Angling for a share of $12 billion in federal funding for such projects under the 2021 Infrastructure Investment and Jobs Act, companies are competing to build carbon capture plants next to onshore oil wells, gas wells and other polluting facilities along the coast. At the same time, they are applying for offshore leases that will allow them to store that heat-trapping carbon dioxide deep beneath the seafloor.

Crucial to the effort are a stream of U.S. government grants, followed by generous tax credits for every ton of carbon stored.

In September 2021, Texas’s General Land Office, or GLO, awarded its first lease for carbon sequestration on 40,000 acres of state-owned land near Port Arthur to Talos Energy, a Houston-based oil and gas company. The oil giant Chevron has a 50 percent stake in the project, known as Bayou Bend, which if completed could be the nation’s firstoffshore carbon storage site.

Last month the GLO announced that it had awarded six more leases for offshore carbon storage that would generate $130 million in bonus payments for the state’s school fund. And in February, the Port of Corpus Christi, the nation’s largest port and an economic engine for Texas, said it had received $16.4 million in federal funding to conduct a feasibility study for both onshore and offshore carbon storage projects. The research will be conducted with Texas A&M University, the University of Texas, Talos and Howard Energy Partners, a San Antonio gas company.

____________________

Red also

Oil states want in on the carbon storage game, POLITICO / September 08, 2023

____________________

The GLO declined to provide details about the six offshore leases granted last month, from the location or size of the storage sites to the identities of the companies involved. Despite its August announcement that the projects had been greenlighted, the agency said the leases had not yet been formally “executed.”

The oil and gas industry maintains that carbon capture and storage technology, or CCS, can significantly reduce greenhouse gas emissions and hasten the nation’s progress toward net-zero status—the point at which the volume of heat-trapping gases released by power plants, oil refineries, factories and other major emitters would be equal to what is removed.

But environmentalists and scientists argue that CCS does not live up to those claims. So far, the technology has yet to be widely deployed and the results have been mixed, meaning that emissions continue to increase even as billion-dollar plants for carbon capture and sequestration are built out.

Relying on the oil and gas industry’s data, the nonprofit Institute for Energy Economics and Financial Analysis reported last September that 10 of 13 major CCS projects around the globe had failed or underperformed by wide margins. “It doesn’t work for as long as people claim it does, and there are significant uncertainties about how long it can be stored underground,” said Dennis Wamsted, an energy analyst at the institute.
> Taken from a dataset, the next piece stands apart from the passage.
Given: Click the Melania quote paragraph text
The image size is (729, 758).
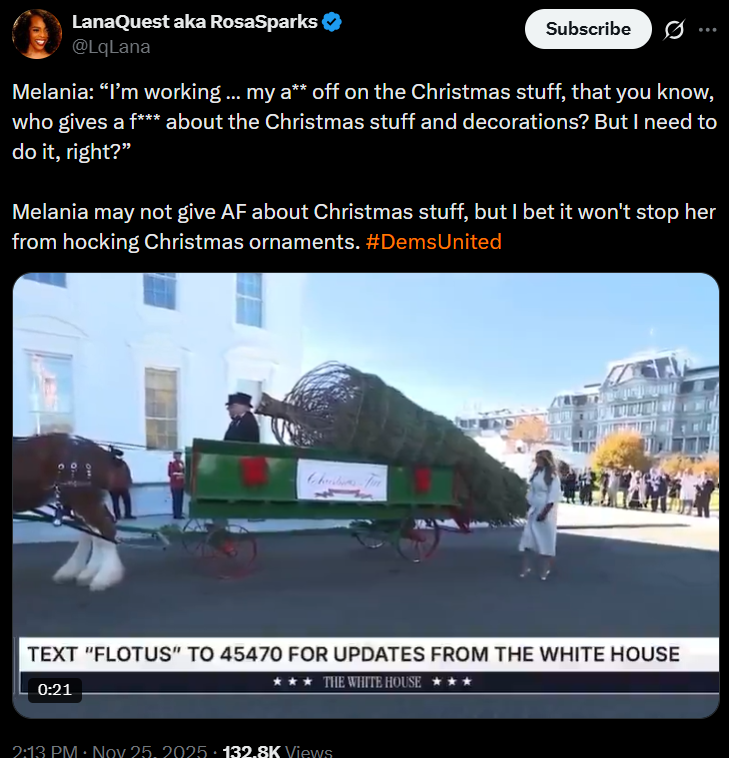Looking at the screenshot, I should pyautogui.click(x=364, y=122).

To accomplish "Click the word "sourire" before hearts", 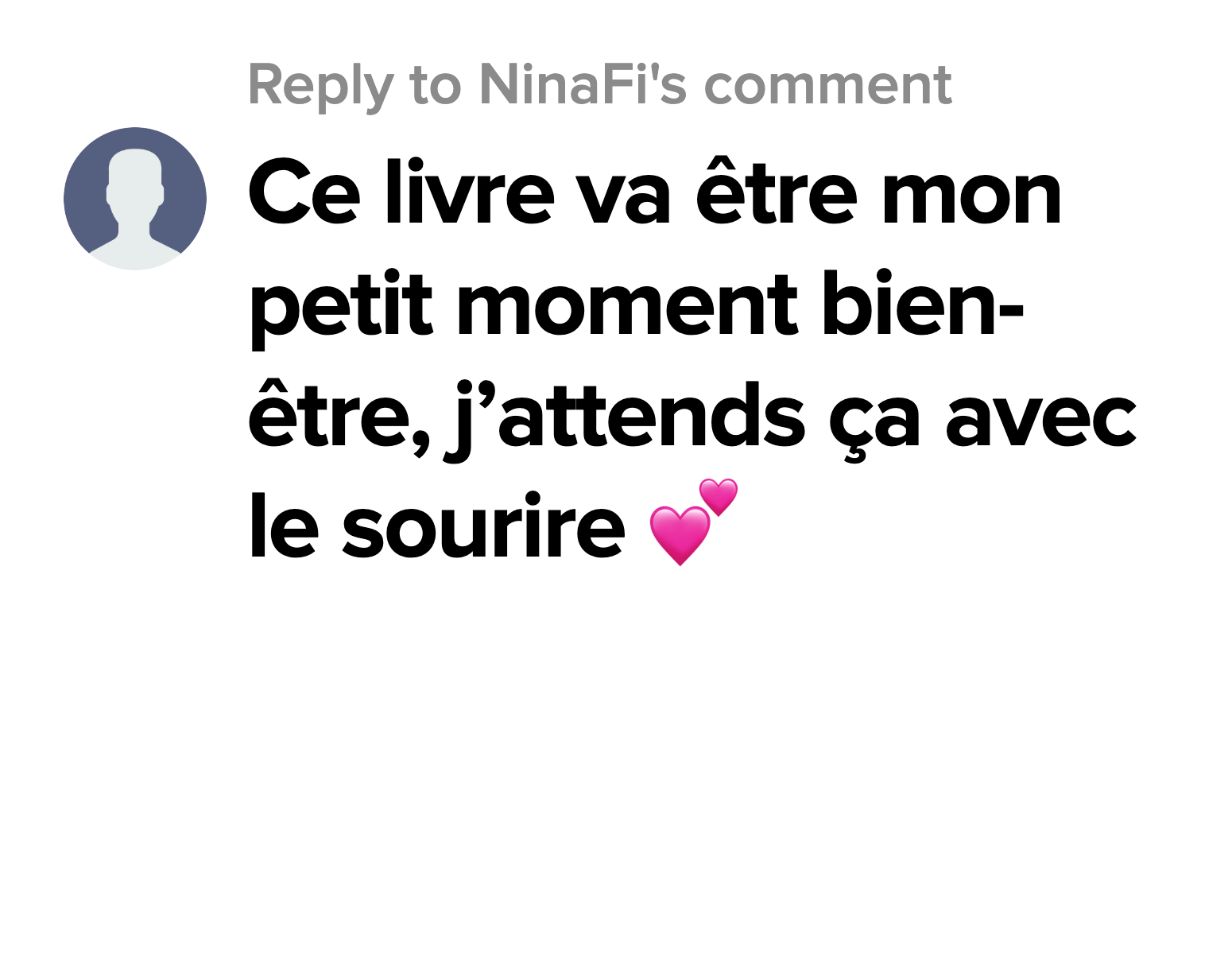I will pos(484,526).
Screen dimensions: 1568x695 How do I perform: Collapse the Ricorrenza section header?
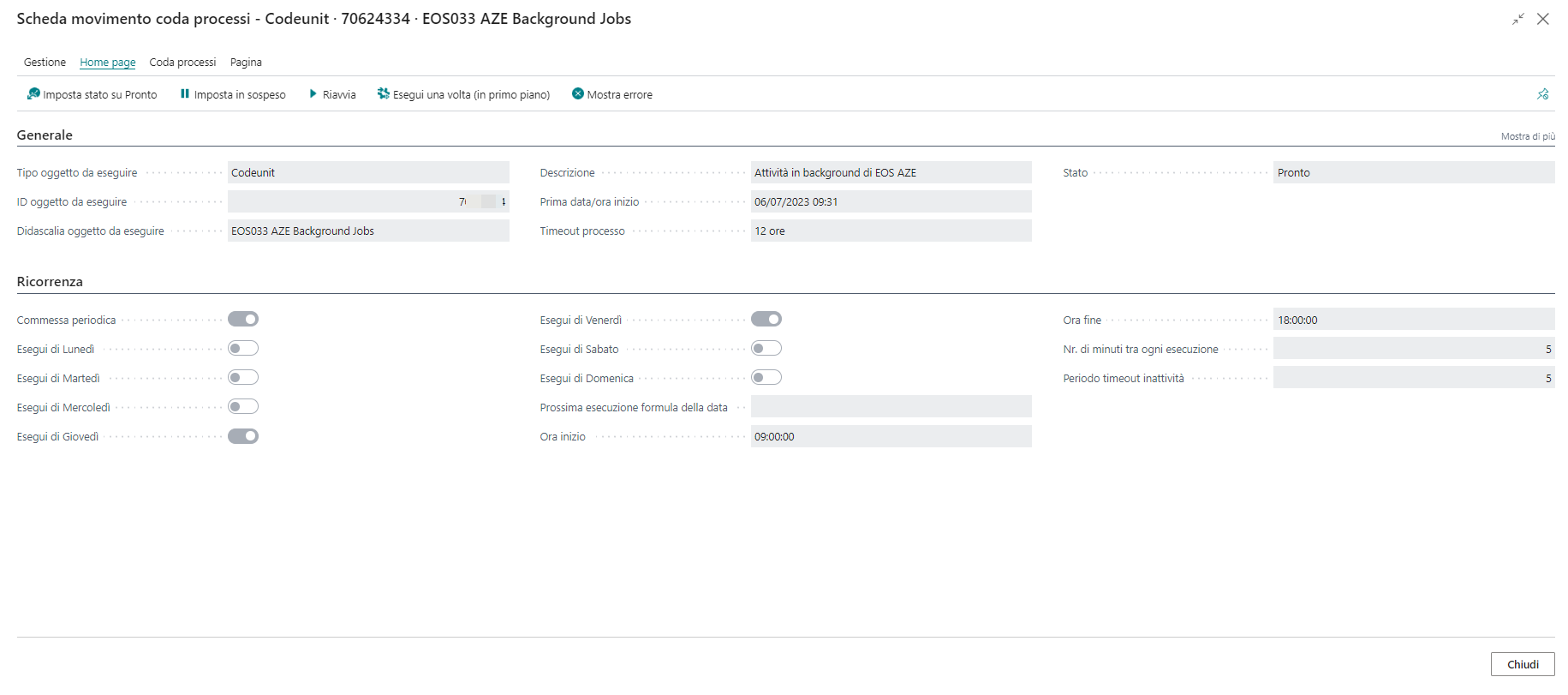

Carbon capture technology essentially acts as a giant filter. When natural gas is burned at a power plant, most of the emissions typically flow directly into the atmosphere. But when a capture facility is attached to the power plant’s smokestacks, gases fed through the facility separate the carbon molecules from other pollutants through a series of chemical reactions.

The isolated carbon molecules can then be pressurized and compressed into a liquid that in theory is transported through a pipeline to a sequestration well, more or less modeled after an oil and gas drilling well. At this stage, the CO2 is sent back underground and trapped under layers of rock and sediment.

The Threat of Leaks and Explosions

Leakage is a major concern. In another study casting doubt on the viability of CCS, Italian researchers estimated that if storage wells leaked at a rate of 0.1 percent—– a likely scenario, based on what scientists have observed so far—an additional 25 gigatons of carbon would be added to the atmosphere by 2100.

Scientists, environmentalists and frontline communities also worry that the pipelines that transport pressurized carbon dioxide to storage wells could explode, putting nearby communities at risk: Three years ago in Satartia, Mississippi, dozens of people were hospitalized and hundreds evacuated after a CO2 pipeline ruptured. Emergency responders were impeded when the heavy concentration of carbon dioxide in the air prevented their vehicles from working.